Wednesday, February 13, 2019

MANHUNT - October 1961

She sprawled beside him in the cockpit, letting herself lurch against him with the movement of the boat. A challenge as primitive as the sea came from the girl. - From "Sea Widow" by William P. Brothers

MANHUNT October 1961

I have only two issues of MANHUNT in my possession. This issue from October 1961, and another from June 1958. I have no idea where I picked up the 1961 issue. All I can tell you is I've had it for many years and, until now, hadn't read a single story in it.

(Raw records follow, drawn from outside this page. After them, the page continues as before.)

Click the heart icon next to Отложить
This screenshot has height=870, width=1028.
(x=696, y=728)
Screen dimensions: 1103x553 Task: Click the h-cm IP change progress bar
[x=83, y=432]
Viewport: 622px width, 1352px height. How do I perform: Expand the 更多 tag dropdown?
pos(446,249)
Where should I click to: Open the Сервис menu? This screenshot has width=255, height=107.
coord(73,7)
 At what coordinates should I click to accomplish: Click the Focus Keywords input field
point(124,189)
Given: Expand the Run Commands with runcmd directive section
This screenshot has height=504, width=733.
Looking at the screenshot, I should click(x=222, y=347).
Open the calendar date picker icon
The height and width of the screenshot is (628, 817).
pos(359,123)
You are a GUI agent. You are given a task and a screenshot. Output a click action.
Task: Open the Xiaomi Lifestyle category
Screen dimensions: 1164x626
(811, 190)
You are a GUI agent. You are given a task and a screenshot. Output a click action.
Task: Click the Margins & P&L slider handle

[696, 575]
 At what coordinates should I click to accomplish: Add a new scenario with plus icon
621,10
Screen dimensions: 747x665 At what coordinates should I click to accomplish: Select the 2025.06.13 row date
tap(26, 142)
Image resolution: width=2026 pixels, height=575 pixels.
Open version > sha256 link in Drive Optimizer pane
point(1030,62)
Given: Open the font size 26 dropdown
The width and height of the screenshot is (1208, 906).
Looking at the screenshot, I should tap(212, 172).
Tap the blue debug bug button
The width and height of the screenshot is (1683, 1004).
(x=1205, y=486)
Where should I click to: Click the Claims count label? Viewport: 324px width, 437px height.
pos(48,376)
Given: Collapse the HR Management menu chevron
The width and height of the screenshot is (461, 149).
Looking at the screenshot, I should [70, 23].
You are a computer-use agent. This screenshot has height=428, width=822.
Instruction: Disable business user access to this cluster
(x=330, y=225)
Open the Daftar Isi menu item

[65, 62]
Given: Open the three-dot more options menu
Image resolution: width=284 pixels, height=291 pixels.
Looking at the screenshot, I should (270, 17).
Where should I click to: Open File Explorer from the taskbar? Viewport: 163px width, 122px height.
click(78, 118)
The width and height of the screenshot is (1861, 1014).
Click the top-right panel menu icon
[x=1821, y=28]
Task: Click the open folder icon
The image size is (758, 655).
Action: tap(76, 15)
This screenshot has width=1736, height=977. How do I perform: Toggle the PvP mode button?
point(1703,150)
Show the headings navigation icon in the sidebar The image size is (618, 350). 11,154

MANHUNT is one of those digests that I wish were easier to find. Any given used bookstore will have scads of ANALOG, or EQMM, but never old issues of MANHUNT. I'll keep looking, but I'm not expecting to have much luck finding any other issues unless I resort to going online.

I'm familiar with only 5 of the writers in this issue, and each one of them delivered the goods. Talmage Powell provides an epistolary story call "Dear Sir" in an exchange of letters between a jaded defense attorney and a young woman on death row. It shifts in mood nicely from a sense of despair to almost giddiness as our beautiful young defendant sets up another fall guy while she sits on death row.

Ed Lacy provides a novelette entitled "The Death of El Indio" in which a private detective is hired by a wealthy young widow living in Mexico City to prove that her husband was murdered by a famous bullfighter known as El Indio. I liked this story a lot and was hooked as we follow P.I. Sam Eggers from Mexico City to Acapulco and back getting the goods on his suspect while dodging attempts on his life. My only complaint is that the story wraps up in a collapsed summary that seemed like Lacy was running up hard against a word count. Still, a cool story.

My favorite story in the bunch was "Sea Widow" by William P. Brothers. This one had a nice Gil Brewer style to it, as we watch a middle-aged big shot executive bastard named George Matthews start up an affair with a common, somewhat dull girl from the docks named Lola Barnes. George is pushing 40, with an ostentatious yacht he likes to take out on weekends. Lola is a 21 year old scamp who easily gets her hooks into George. Soon she's blackmailing him for money, claiming she's pregnant. George isn't about to let his reputation fall to ruins on a common slut, and plots a murder. But nothing is ever as easy as planned. I love stories like this. I'm not at all familiar with William P. Brothers, but I see there is a Gold Medal novel called Portrait of Lisa by him.

"The Deadly Affair" by Charles Carpentier is a nasty little treat about what happens when a small-time lothario gets a bit too pushy with his girlfriend, who happens to value her marriage slightly more than her boyfriend.

Other writers here include Charles Boeckman, Robert Edmond Alter, Joe Gores, with an excellent and disturbing story called "Night Out" about a sweet girl with a nasty agenda, and Bernard Epps to name a few of the contributors.

I can't say if this is a typical issue for MANHUNT. I liked every story in it, which is rare for me. Usually there is a dud in any given bunch, but not with this collection. Too bad these old issues are not easier to find.


  1. If you want to find back issues of MANHUNT, attend the pulp conventions Windy City or Pulpfest. I've found many issues. In the meantime Stark House will be publishing a big collection of the best of MANHUNT in July.

    1. You're right! I need to make it to one or both of those conventions. That's great news about Stark House Press!